米最大のプロテスタント教団である南部バプテスト連盟(SBC)は10日、フロリダ州オーランドで開いた年次総会で、女性が牧師・長老・監督を務めることを禁じる教団の姿勢をより強固にする教憲修正案を可決した。
昨年の総会では同様の修正案が否決されており、今回の採決は保守派にとって大きな勝利となった。
可決された修正案は、南部バプテスト神学校のアルバート・モーラー学長が提出した「真理と一致の修正案」。賛成6028票、反対2026票と、可決に必要な3分の2を上回る74・66パーセントの支持を得た。

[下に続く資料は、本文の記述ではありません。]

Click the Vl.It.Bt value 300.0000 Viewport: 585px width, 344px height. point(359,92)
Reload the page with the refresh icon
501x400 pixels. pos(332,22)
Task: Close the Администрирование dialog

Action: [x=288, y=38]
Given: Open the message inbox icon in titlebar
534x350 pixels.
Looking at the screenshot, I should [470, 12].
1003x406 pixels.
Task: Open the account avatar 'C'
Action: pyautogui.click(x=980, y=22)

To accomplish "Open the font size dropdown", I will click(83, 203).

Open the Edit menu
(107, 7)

無効票は20票で、全投票の0・25パーセントだった。教憲の修正には、修正案が連続した2回の総会で可決される必要があり、来年の総会でも可決されれば、正式に決定することになる。
修正案は、SBCとの友好協力関係を継続しようとする諸教会に新たな要件を追加するものだ。修正案は加盟教会に対し、「会衆への説教など、牧師・長老・監督としての職務や役割を担う女性を容認、任命、または支持してはならない」としている。
採決に先立って行われた短時間の討論では、教団が地域教会に対してどの程度の権限を行使すべきかを巡る意見の相違が依然として存在することが浮き彫りになった。

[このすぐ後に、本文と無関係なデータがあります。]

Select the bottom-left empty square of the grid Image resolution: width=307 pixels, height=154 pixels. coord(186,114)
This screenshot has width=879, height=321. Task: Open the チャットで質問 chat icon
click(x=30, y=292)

グリア第一バプテスト教会(サウスカロライナ州)のダグ・マイズ牧師は、SBCには女性牧師を認める教会に対応するための仕組みが既に存在しているとして、修正案は不要だと主張した。
「既存のもので十分機能しています」とマイズ牧師は言い、「これ(修正案)は、私たちが持つべき権限の範囲を超えています」と続けた。また、女性の主任牧師を擁する加盟教会が近年、大幅に減少していることにも言及。「私たちは既にこのことを表明しています。それは『バプテスト・フェイス&メッセージ2000』に記されています」と述べた。
「バプテスト・フェイス&メッセージ2000」は、SBCの公式の信仰表明で、牧師・長老・監督を男性に限定することを明記している。

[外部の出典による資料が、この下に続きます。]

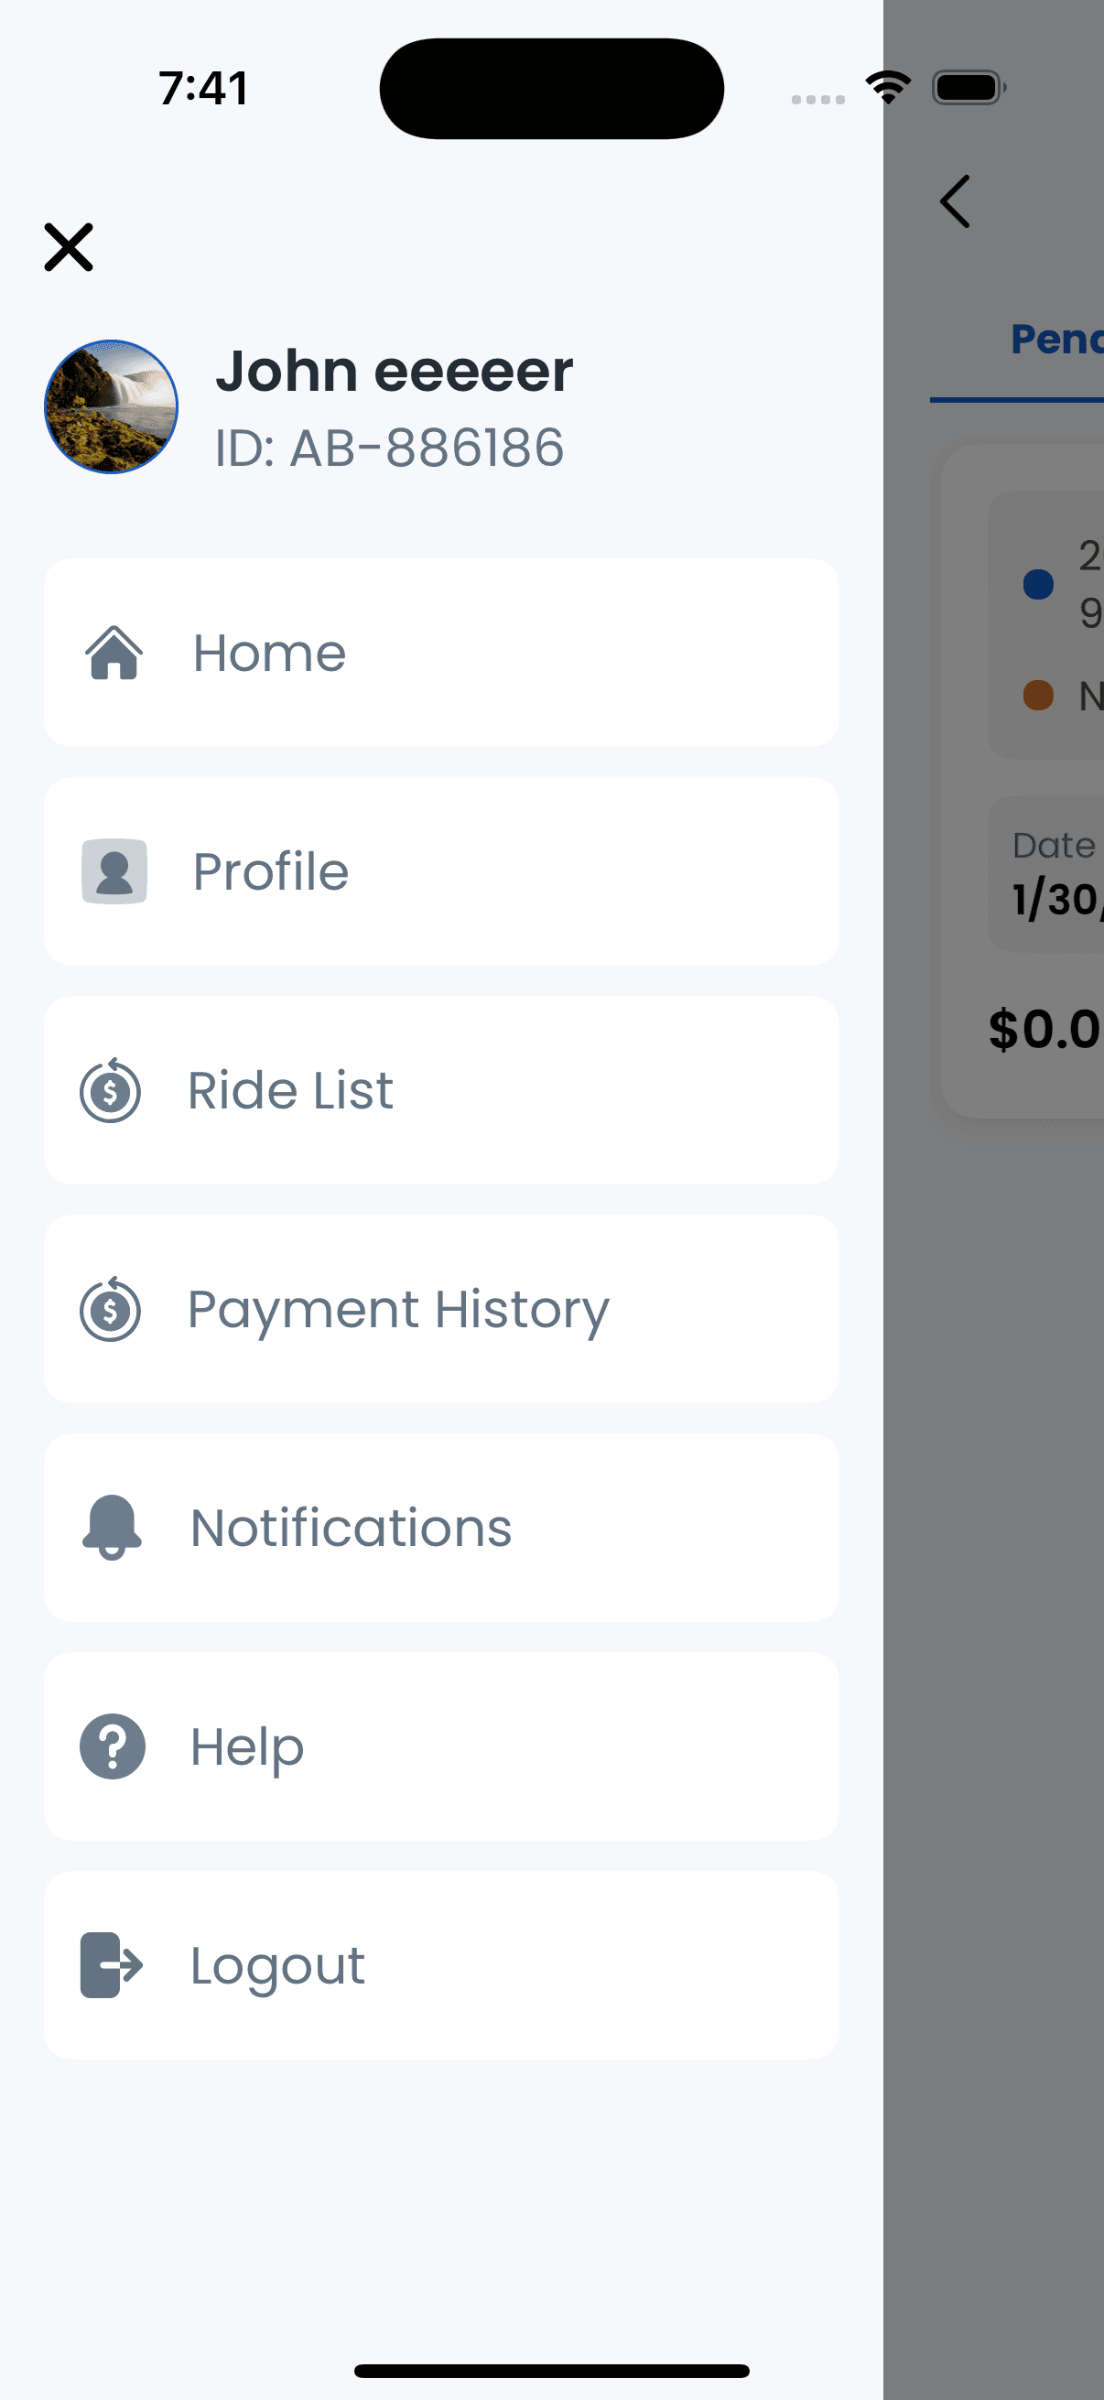Tap the bell icon beside Notifications
Viewport: 1104px width, 2400px height.
(112, 1527)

一方、修正案の支持者らは、性別や教会指導者に関する問題が米国社会全体で引き続き議論を呼んでいるとし、修正案は必要な明確さをもたらすものだと主張した。
メイズ第一バプテスト教会(カンザス州)のコリン・スモザーズ牧師は、「(修正案は)聖書に忠実なものです」と評価した上で、「(わが国の)文化はあらゆる面から性別を攻撃しています」と警鐘を鳴らした。
「私たちは右を向いても左を向いても、性別に関する混乱を目にせずにはいられません。牧師職に関する神の創造秩序を確認すること以上に、神の御言葉の善良性に対する私たちの反文化的な献身を表明する良い方法があるでしょうか」
スモザーズ牧師は自身の意見を述べた後、討論終結の動議を提出。これが承認されたことで最終採決への道が開かれた。
昨年の総会では、同様の修正案が賛成3421票を獲得したものの、60・74%と可決に必要な3分の2以上の支持には至らず、否決されていた。
昨年、当時の修正案に反対を表明したファーガソン第一バプテスト教会(ミズーリ州)のジェームズ・ゴーフォース牧師は、「(SBCは)地域教会の自治を信じています」と言い、それによって「実践面でいくらかの違いを持ちながらも、大宣教命令のために共に協力することが可能になっています」と指摘。ゴーフォース牧師自身は女性牧師に反対の立場だとしつつも、当時の修正案について「(SBCに)あまりにも行き過ぎた橋を渡らせることになる」とし、SBCの焦点が「真の敵」と戦うことから逸らされてしまうと主張していた。